Terrance Patrick O'Connor, QC (born March 24, 1940) is a former politician in Ontario, Canada. He served in the House of Commons of Canada from 1972 to 1974, and in the Legislative Assembly of Ontario from 1985 to 1987. O'Connor was a member of the Progressive Conservative Party. From 1993 to 2015 he was a judge of the Ontario Superior Court of Justice.

==Background==
O'Connor was born in Toronto, and graduated with a Bachelor of Laws degree from the University of Western Ontario. He was called to the bar in 1966. He served as executive assistant to Attorney General of Ontario Allan Lawrence.

==Politics==
O'Connor was elected to the Canadian House of Commons in the 1972 federal election, defeating Liberal incumbent Rud Whiting by 2,221 votes in Halton. The election was won by the Liberals under Pierre Trudeau, and O'Connor served as an opposition member for two years. He lost to Liberal Frank Philbrook by 1,911 votes in the 1974 election.

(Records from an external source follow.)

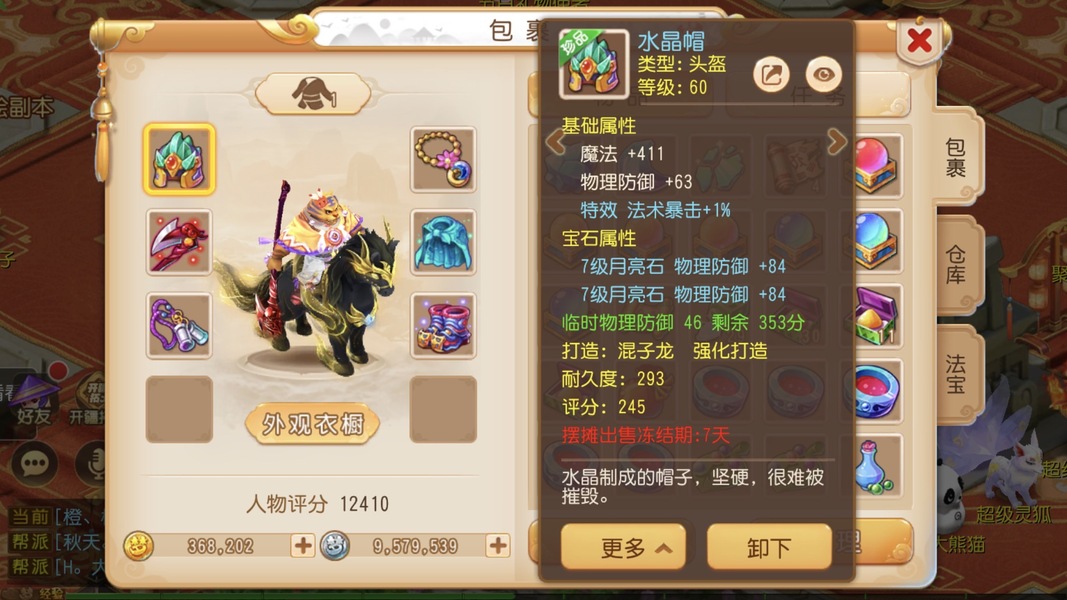Click the share icon in item tooltip
This screenshot has height=600, width=1067.
771,75
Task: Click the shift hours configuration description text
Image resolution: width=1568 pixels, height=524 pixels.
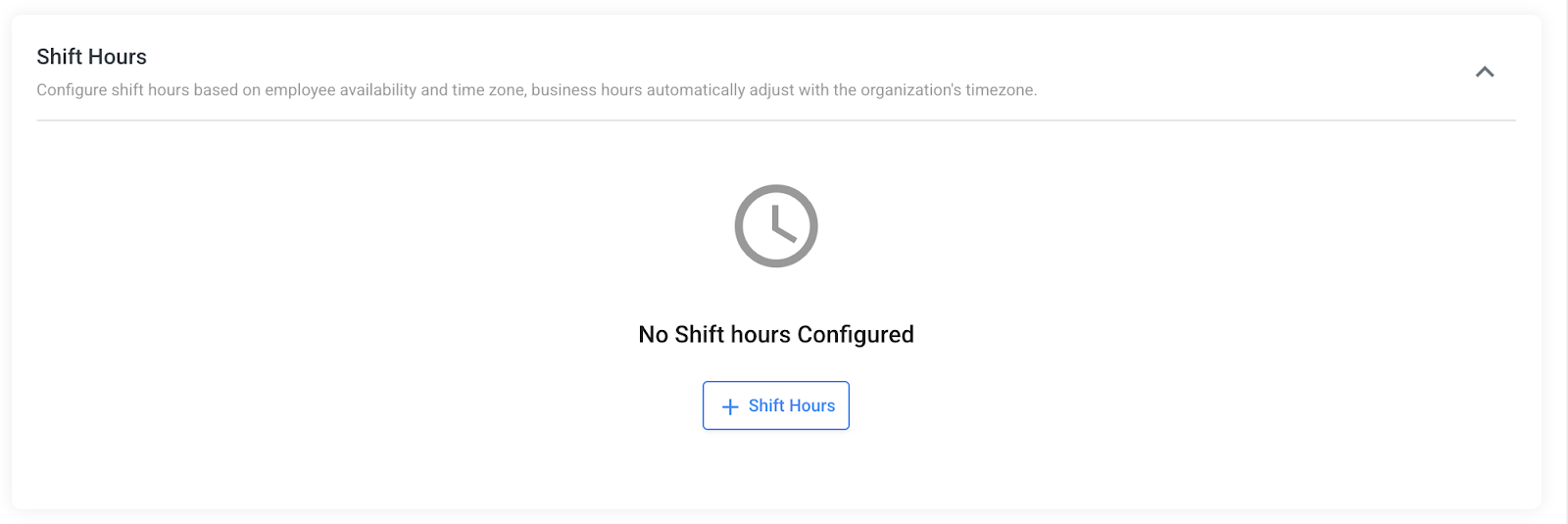Action: (x=536, y=90)
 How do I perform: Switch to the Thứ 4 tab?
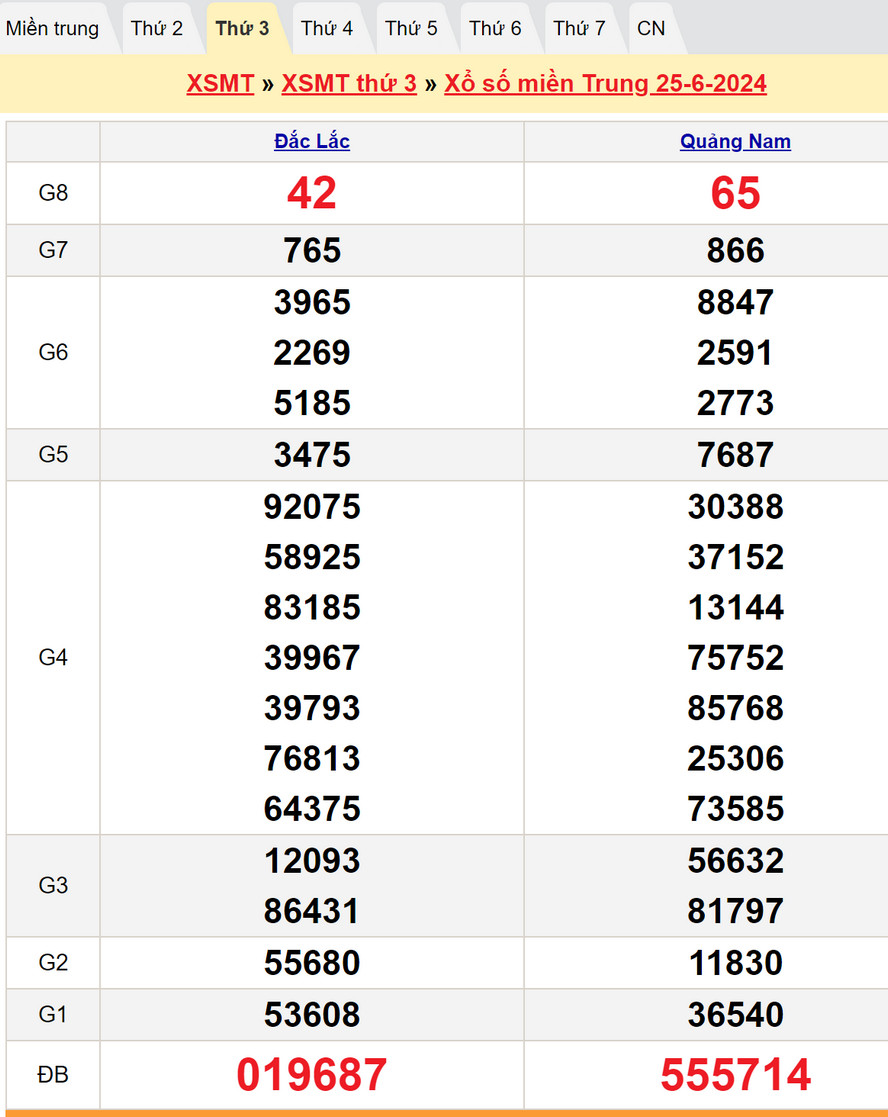pos(327,28)
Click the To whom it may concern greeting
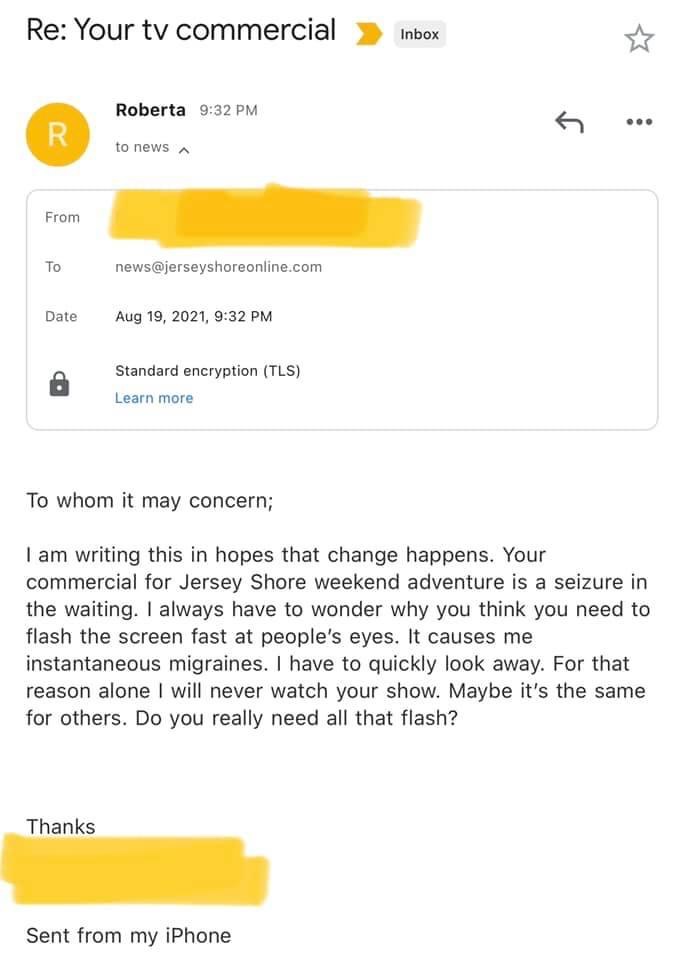Viewport: 684px width, 960px height. pyautogui.click(x=149, y=501)
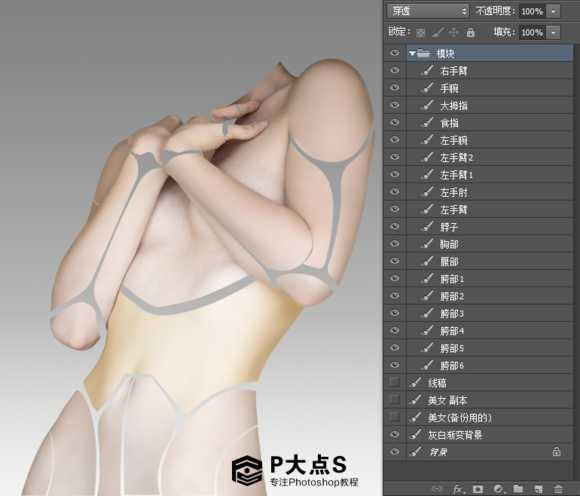Screen dimensions: 580x496
Task: Create a new layer icon
Action: (538, 489)
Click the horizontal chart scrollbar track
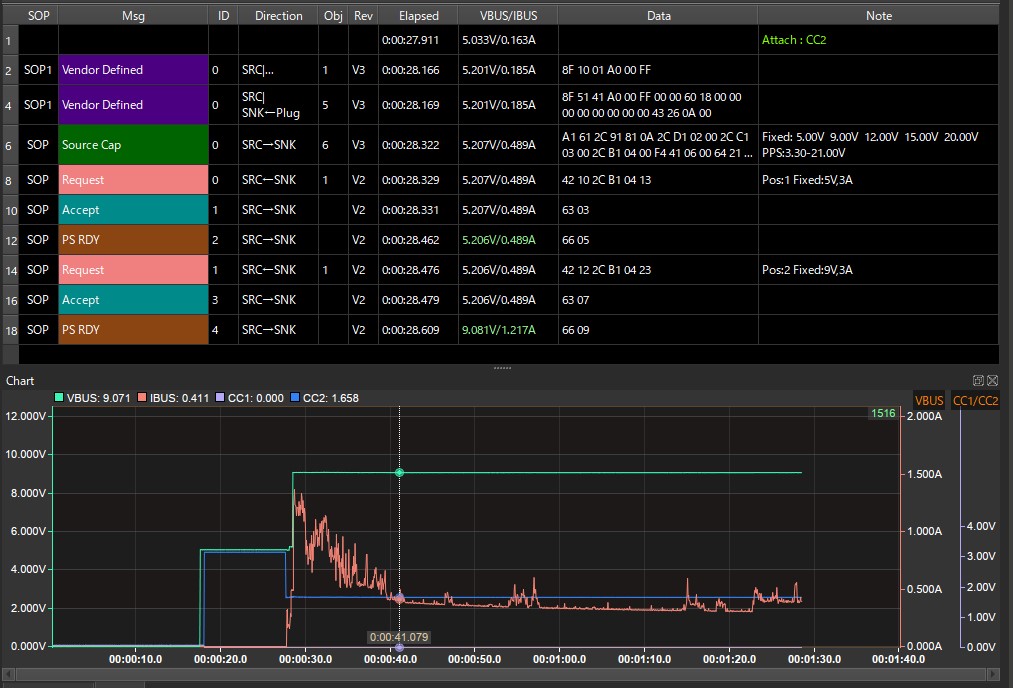Screen dimensions: 1013x688 501,674
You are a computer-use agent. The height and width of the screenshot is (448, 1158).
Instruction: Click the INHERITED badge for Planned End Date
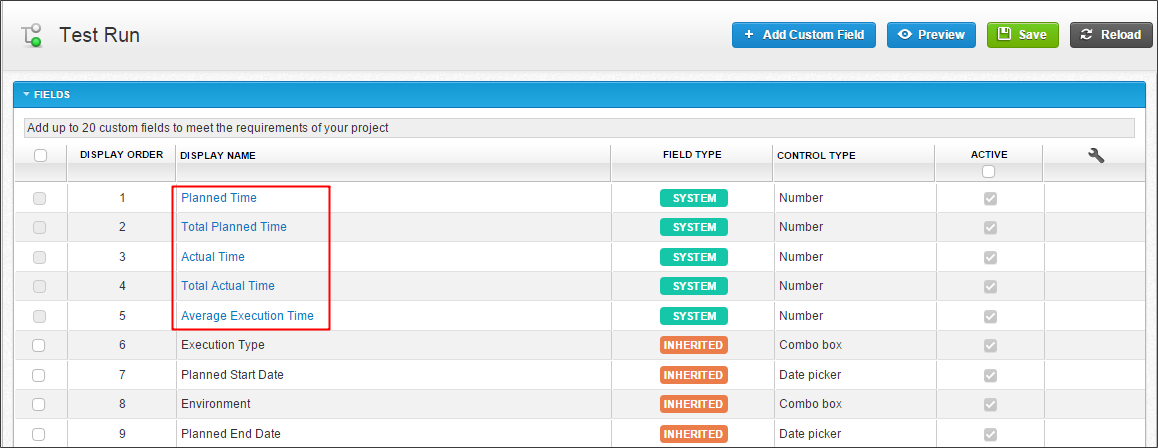[693, 434]
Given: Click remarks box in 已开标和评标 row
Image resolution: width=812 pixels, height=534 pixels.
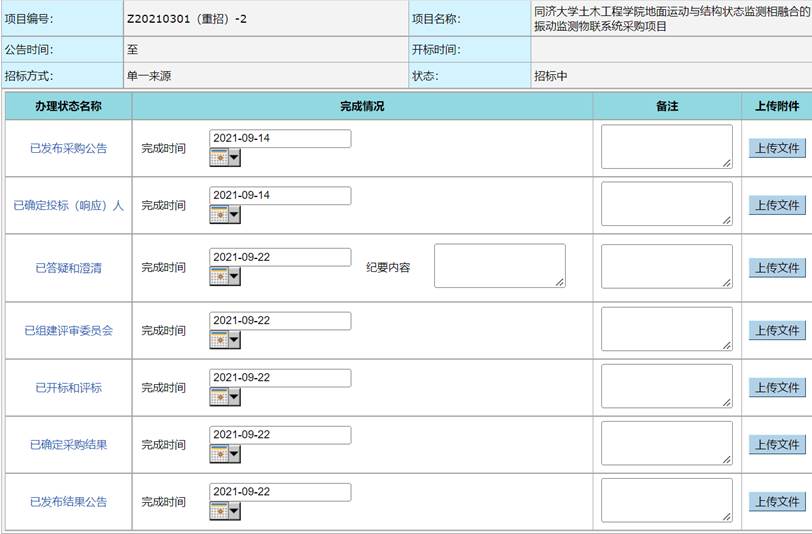Looking at the screenshot, I should click(x=666, y=386).
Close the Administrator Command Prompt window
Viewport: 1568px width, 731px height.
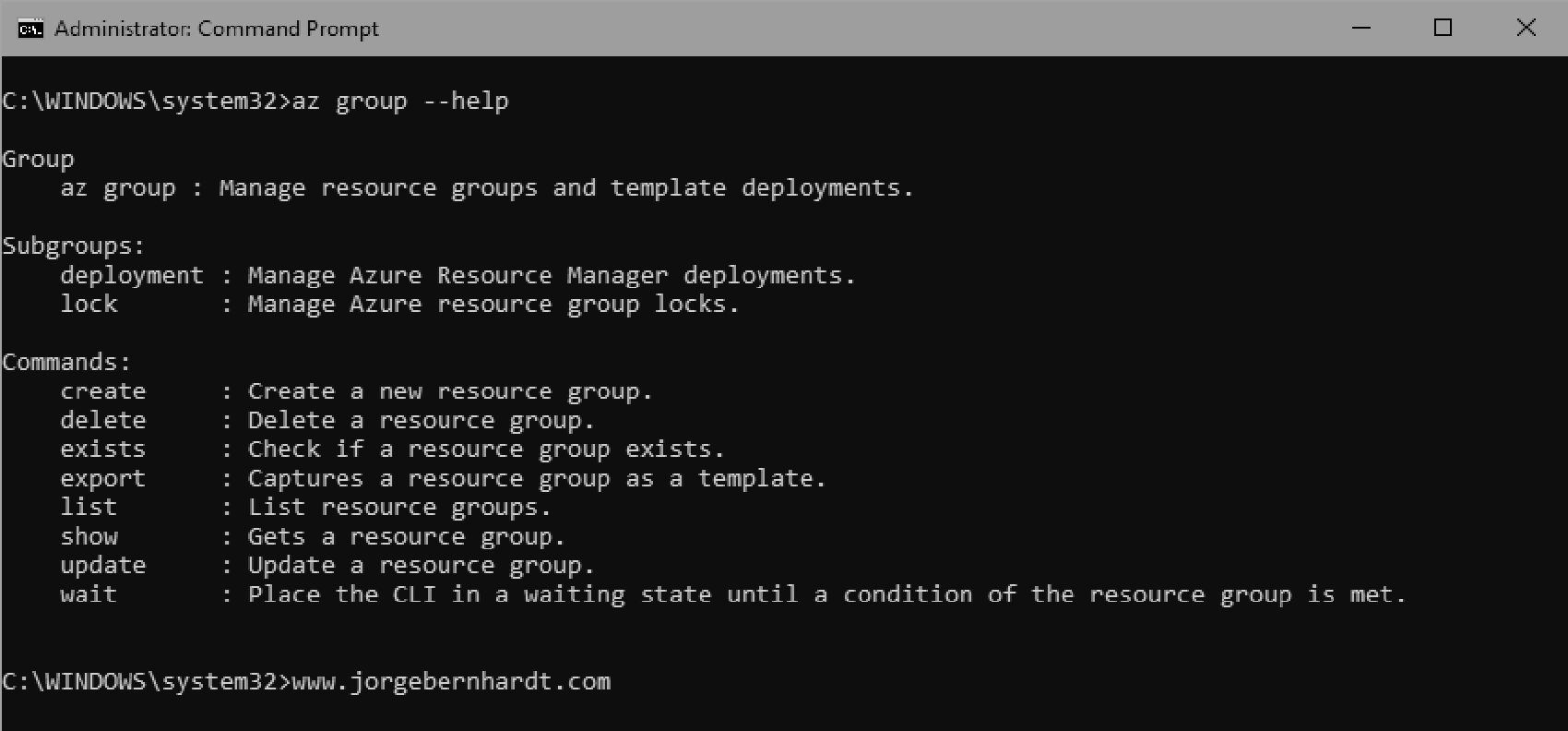pyautogui.click(x=1526, y=29)
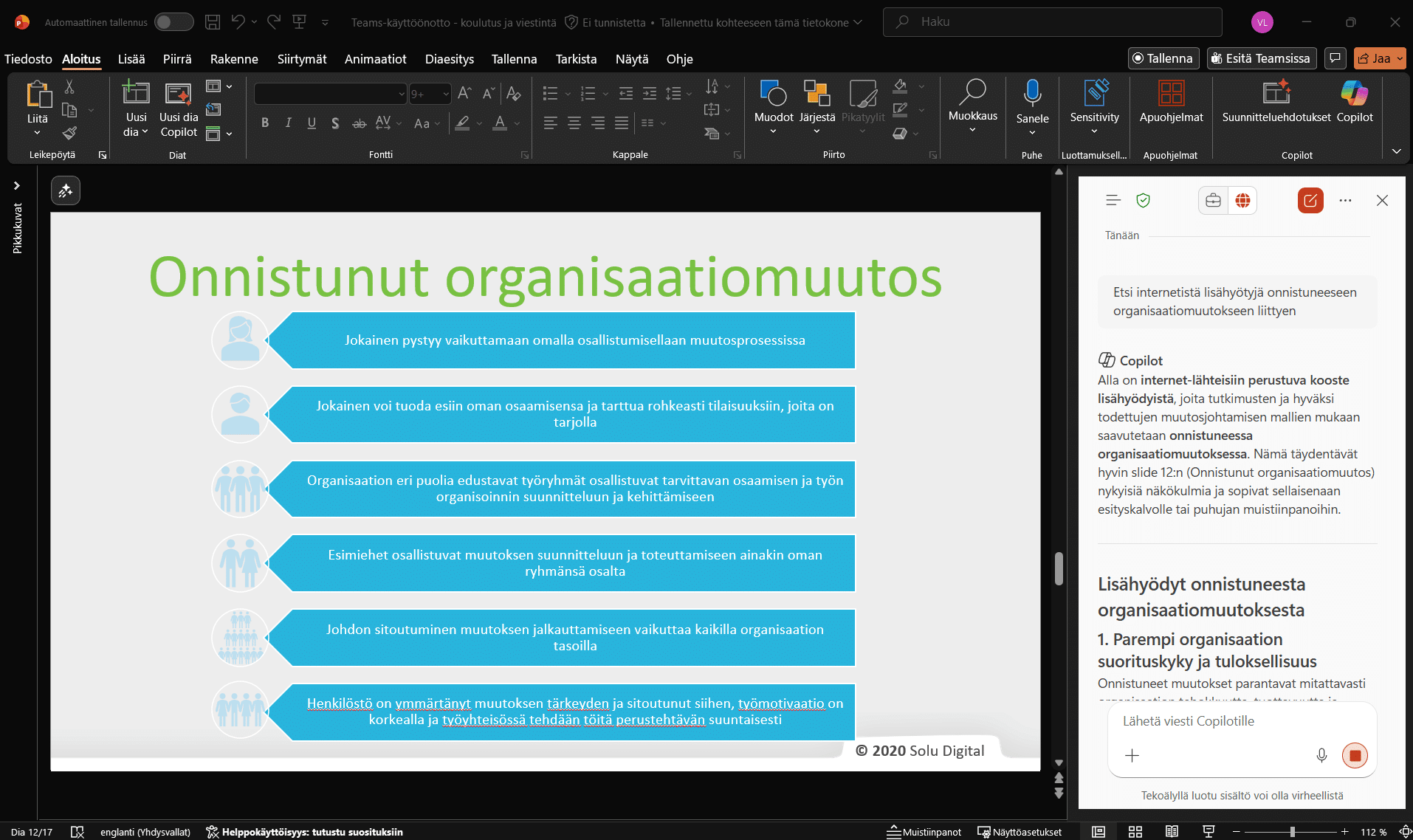The height and width of the screenshot is (840, 1413).
Task: Expand the Muodot shapes dropdown
Action: tap(773, 131)
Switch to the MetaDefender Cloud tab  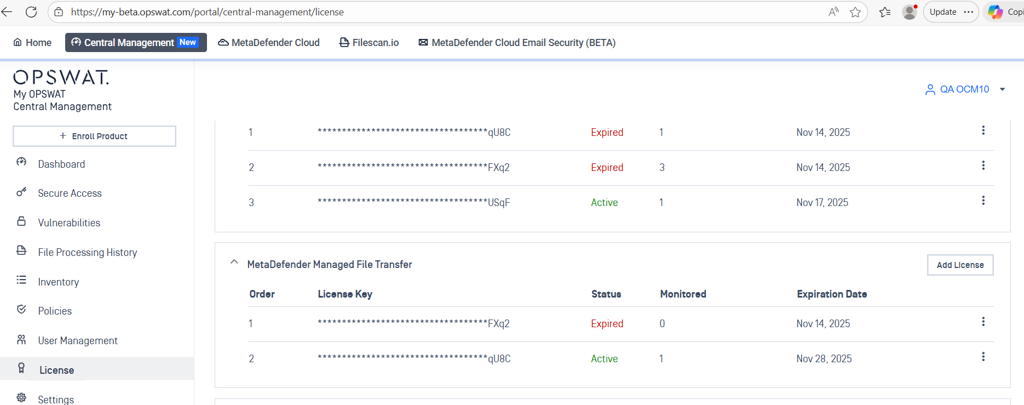coord(268,43)
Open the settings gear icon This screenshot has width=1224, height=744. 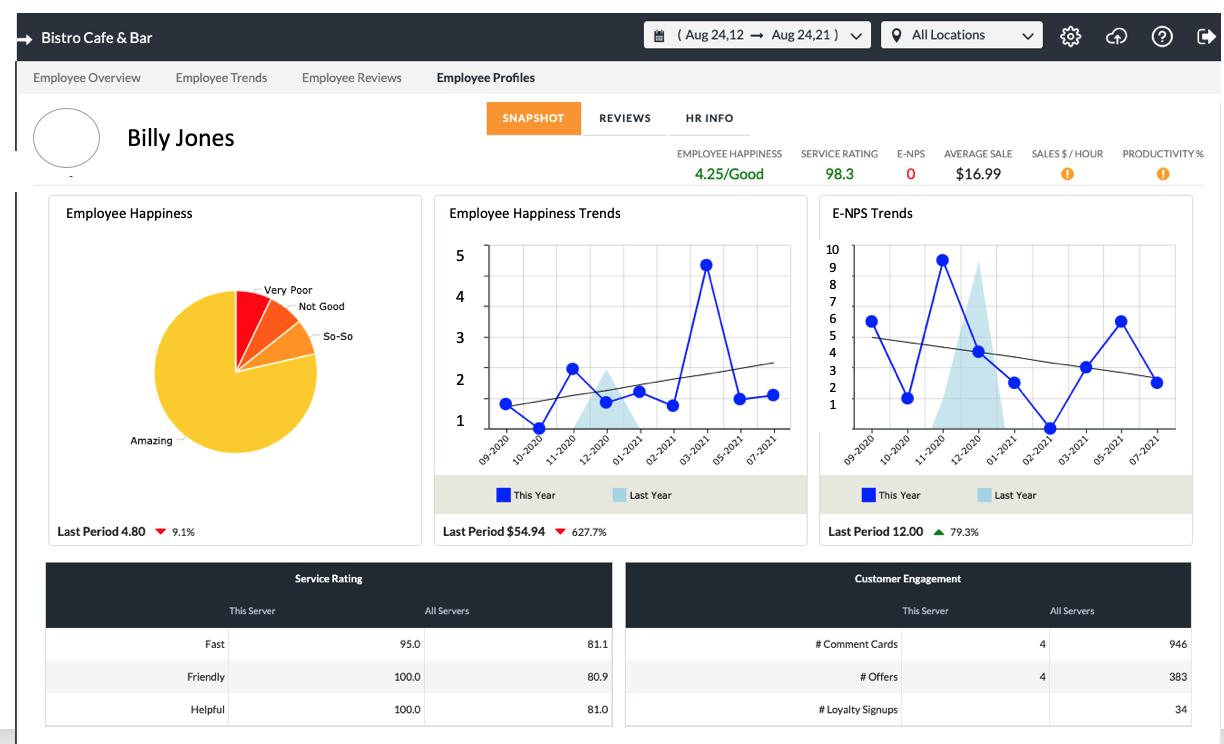point(1070,36)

Eleven years later, O'Connor was elected to the Ontario legislature in the 1985 provincial election, defeating Liberal candidate Doug Carrothers by 687 votes in Oakville. The Progressive Conservative Party of Ontario won a narrow minority government in this election under Frank Miller's leadership, and was soon defeated in the legislature. In opposition, O'Connor served as his party's critic for Justice and the Attorney General. He was defeated in the 1987 election, losing to Doug Carrothers by 1,291 votes.

===Federal (Halton)===

1972 Canadian federal election
| Party | Candidate | Votes | % | ±% |
|  | Progressive Conservative | Terry O'Connor | 22,640 | 43.7 | +9.7 |
|  | Liberal | Rud L. Whiting | 20,419 | 39.4 | -8.7 |
|  | New Democratic | Carolyn Holstein | 8,725 | 16.8 | -1.0 |
| Total valid votes |  |  | 51,784 | 100.0 |

1974 Canadian federal election
| Party | Candidate | Votes | % | ±% |
|  | Liberal | Frank Philbrook | 23,520 | 45.2 | +5.8 |
|  | Progressive Conservative | Terry O'Connor | 21,609 | 41.5 | -2.2 |
|  | New Democratic | Archibald Brown | 6,887 | 13.2 | -3.6 |
| Total valid votes |  |  | 52,016 | 100.0 |

===Ontario (Oakville South)===

1985 Ontario general election
| Party | Candidate | Votes | % | ±% |
|  | Progressive Conservative | Terry O'Connor | 14,265 | 41.7 |
|  | Liberal | Doug Carrothers | 13,578 | 39.6 |
|  | New Democratic | Kevin Flynn | 4,390 | 12.8 |
|  | Green | Chris Kowalchuk | 2,008 | 5.9 |
| Total valid votes |  |  | 34,241 | 100.0 |

1987 Ontario general election
| Party | Candidate | Votes | % | ±% |
|  | Liberal | Doug Carrothers | 13,241 | 44.7 | +5.1 |
|  | Progressive Conservative | Terry O'Connor | 11,950 | 40.3 | -1.4 |
|  | New Democratic | Tim Cooper | 3,080 | 10.4 | -2.4 |
|  | Green | Chris Kowalchuk | 1,357 | 4.6 | -1.3 |
| Total valid votes |  |  | 29,628 | 100.0 |

==Judicial record==
In 1993, O'Connor was appointed a judge of the Ontario Superior Court of Justice. In 1997 he was appointed as a Deputy Judge of the Supreme Court of the Northwest Territories and the Nunavut Court of Justice. He retired in 2015 at the age of 75.